The current report comes just as the 191 member countries of the UN are debating a set of reforms to be taken up at an unprecedented international summit at the UN next week. While that might seem like fortuitous timing, experts say that it may only further muddy an already turbulent situation.

"All this is going to do is underscore the folly of those UN officials, starting with Kofi Annan, who want to change the topic from the UN's performance and reform to the objective of solving global poverty," says Joshua Muravchek, an expert in the UN at the American Enterprise Institute in Washington. "That strategy is elegant and intelligent, because who's in favor of poverty? But I don't think it's going to wash."

Indeed, the report, which contains five parts and totals more than 1,000 pages, lays partial blame on Secretary-General Annan for poor management of the program. Perhaps his shortcoming - and one reflective of the UN's overall problems - is that he didn't understand the depth of need for management reform, UN analysts say.

"One more time, the secretary-general is out to lunch. He doesn't seem to understand the process," says Edward Luck, a longtime UN expert at Columbia University in New York. Noting that it was Annan who "loaded up" the reform process with a long list of issues unrelated to the management problem, Mr. Luck says, "There are real questions about whether or not he remains in office."

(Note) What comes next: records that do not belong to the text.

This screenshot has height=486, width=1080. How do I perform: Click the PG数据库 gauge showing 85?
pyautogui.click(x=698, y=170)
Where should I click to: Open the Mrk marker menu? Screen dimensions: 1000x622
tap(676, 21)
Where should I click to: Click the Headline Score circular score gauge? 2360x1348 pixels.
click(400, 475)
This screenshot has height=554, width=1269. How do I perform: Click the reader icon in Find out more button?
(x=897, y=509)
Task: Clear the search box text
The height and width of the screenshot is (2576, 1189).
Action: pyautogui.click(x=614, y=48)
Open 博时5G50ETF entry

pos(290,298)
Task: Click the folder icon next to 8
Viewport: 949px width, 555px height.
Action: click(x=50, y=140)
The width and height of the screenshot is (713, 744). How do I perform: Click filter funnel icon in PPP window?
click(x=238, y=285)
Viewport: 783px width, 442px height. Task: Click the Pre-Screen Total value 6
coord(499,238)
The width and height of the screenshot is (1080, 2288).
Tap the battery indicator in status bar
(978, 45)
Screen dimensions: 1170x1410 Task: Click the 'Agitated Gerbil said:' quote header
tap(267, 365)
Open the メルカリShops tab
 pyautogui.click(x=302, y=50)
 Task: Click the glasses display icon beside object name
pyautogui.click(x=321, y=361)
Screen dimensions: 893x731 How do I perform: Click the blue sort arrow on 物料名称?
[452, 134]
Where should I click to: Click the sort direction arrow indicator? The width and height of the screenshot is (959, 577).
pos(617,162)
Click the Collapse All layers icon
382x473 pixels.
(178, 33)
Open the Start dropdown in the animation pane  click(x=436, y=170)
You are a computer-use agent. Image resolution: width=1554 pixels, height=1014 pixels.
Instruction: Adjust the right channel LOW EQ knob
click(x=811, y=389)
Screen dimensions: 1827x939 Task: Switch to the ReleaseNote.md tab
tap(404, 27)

But the report has criticism for others, too. It cites past UN officials and Security Council members, including Russia and France, for allowing conditions that permitted corruption to deepen over the program's seven-year life span.

While critical of those directly involved in corruption, the report does not let the United States off the hook. It faults the US for overlooking the smuggling of Iraqi oil into Iraq's neighboring countries, including Jordan.

Still, the report does not link Annan to a contract awarded to a Swiss company that employed his son Kojo - one of the key unanswered elements that critics have been watching.

The inquiry has also yielded positive findings. It concludes that the oil-for-food program largely achieved its two goals: to feed the Iraqi people with Iraq's own oil money and to prevent Mr. Hussein from rebuilding a military that could threaten the region.

"The fact is that the US government and others were well aware the program had these weaknesses, yet [they] retained it because it continued to serve its basic purpose," says James Dobbins, an international security expert at the RAND Corp. in Arlington, Va., who has served in both the Bush and Clinton administrations.

Mr. Dobbins says there is "definitely room for improvement in UN management." But he also says that the virulent American criticism of the UN incited by the oil-for-food problems overlooks the fact that neither US nor UN money was lost in the fraud.

"It's important we remember it was all Iraqi money," Dobbins says. He also maintains that the extent of fraud and corruption was relatively limited, given the mammoth size of the program.

Still, some members of Congress have already called on Annan to resign. And the House of Representatives has voted to cut US funding for the UN in half if certain management reforms are not accomplished.

The Bush administration has not favored either Annan's resignation or the funding cut, but most analysts see US pressure on the UN rising - with uncertain consequences for the international institution. The UN requires US leadership in order to function, experts say, but at the same time, America's traditional disregard of the organization may doom its ability to reform.

As for such reforms, Mr. Muravchek of the American Enterprise Institute doubts that the creation of a chief operating officer position, for example, would have much impact. "We've seen that kind of thing before," he says, citing the creation - at US insistence - of an assistant secretary-general for management in the 1990s.

That didn't solve the problem, he says, arguing, "I don't see why this new position would."